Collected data
....
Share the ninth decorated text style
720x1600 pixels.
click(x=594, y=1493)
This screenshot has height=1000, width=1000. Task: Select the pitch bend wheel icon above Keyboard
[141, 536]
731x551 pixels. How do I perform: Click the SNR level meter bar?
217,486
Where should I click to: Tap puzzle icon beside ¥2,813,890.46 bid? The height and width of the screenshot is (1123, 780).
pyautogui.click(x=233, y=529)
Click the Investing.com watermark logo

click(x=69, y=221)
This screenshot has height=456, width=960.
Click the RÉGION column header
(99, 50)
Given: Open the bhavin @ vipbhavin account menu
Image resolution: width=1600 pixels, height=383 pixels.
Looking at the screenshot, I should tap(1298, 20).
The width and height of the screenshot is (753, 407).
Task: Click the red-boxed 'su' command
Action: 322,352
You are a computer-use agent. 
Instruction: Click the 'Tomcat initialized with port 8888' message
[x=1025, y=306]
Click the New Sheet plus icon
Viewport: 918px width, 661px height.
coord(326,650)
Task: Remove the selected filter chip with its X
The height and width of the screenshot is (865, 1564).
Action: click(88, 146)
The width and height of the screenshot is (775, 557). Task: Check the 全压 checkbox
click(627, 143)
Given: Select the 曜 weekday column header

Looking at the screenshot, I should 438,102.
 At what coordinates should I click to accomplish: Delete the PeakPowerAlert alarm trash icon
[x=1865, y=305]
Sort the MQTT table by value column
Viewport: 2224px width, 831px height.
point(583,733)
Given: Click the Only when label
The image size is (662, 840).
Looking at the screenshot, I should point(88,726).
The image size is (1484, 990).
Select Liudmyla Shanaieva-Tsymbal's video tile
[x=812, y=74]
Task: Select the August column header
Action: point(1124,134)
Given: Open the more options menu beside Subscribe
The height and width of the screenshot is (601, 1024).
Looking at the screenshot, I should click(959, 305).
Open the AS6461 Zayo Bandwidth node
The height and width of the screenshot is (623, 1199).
....
#### [WORK TO BE COMPLETED]
Keeping every line exactly as it is, copy all the records.

#### [ANSWER SECTION]
Share the ninth decorated text style
720x1600 pixels.
click(x=594, y=1493)
This screenshot has height=1000, width=1000. Task: Select the pitch bend wheel icon above Keyboard
[141, 536]
731x551 pixels. How do I perform: Click the SNR level meter bar?
217,486
Where should I click to: Tap puzzle icon beside ¥2,813,890.46 bid? The height and width of the screenshot is (1123, 780).
pyautogui.click(x=233, y=529)
Click the Investing.com watermark logo

click(x=69, y=221)
This screenshot has height=456, width=960.
Click the RÉGION column header
(99, 50)
Given: Open the bhavin @ vipbhavin account menu
Image resolution: width=1600 pixels, height=383 pixels.
Looking at the screenshot, I should tap(1298, 20).
The width and height of the screenshot is (753, 407).
Task: Click the red-boxed 'su' command
Action: 322,352
You are a computer-use agent. 
Instruction: Click the 'Tomcat initialized with port 8888' message
[x=1025, y=306]
Click the New Sheet plus icon
Viewport: 918px width, 661px height.
coord(326,650)
Task: Remove the selected filter chip with its X
The height and width of the screenshot is (865, 1564).
Action: click(88, 146)
The width and height of the screenshot is (775, 557). Task: Check the 全压 checkbox
click(627, 143)
Given: Select the 曜 weekday column header

Looking at the screenshot, I should 438,102.
 At what coordinates should I click to accomplish: Delete the PeakPowerAlert alarm trash icon
[x=1865, y=305]
Sort the MQTT table by value column
Viewport: 2224px width, 831px height.
point(583,733)
Given: Click the Only when label
The image size is (662, 840).
Looking at the screenshot, I should point(88,726).
The image size is (1484, 990).
Select Liudmyla Shanaieva-Tsymbal's video tile
[x=812, y=74]
Task: Select the August column header
Action: point(1124,134)
Given: Open the more options menu beside Subscribe
The height and width of the screenshot is (601, 1024).
Looking at the screenshot, I should click(959, 305).
Open the AS6461 Zayo Bandwidth node
The height and width of the screenshot is (623, 1199).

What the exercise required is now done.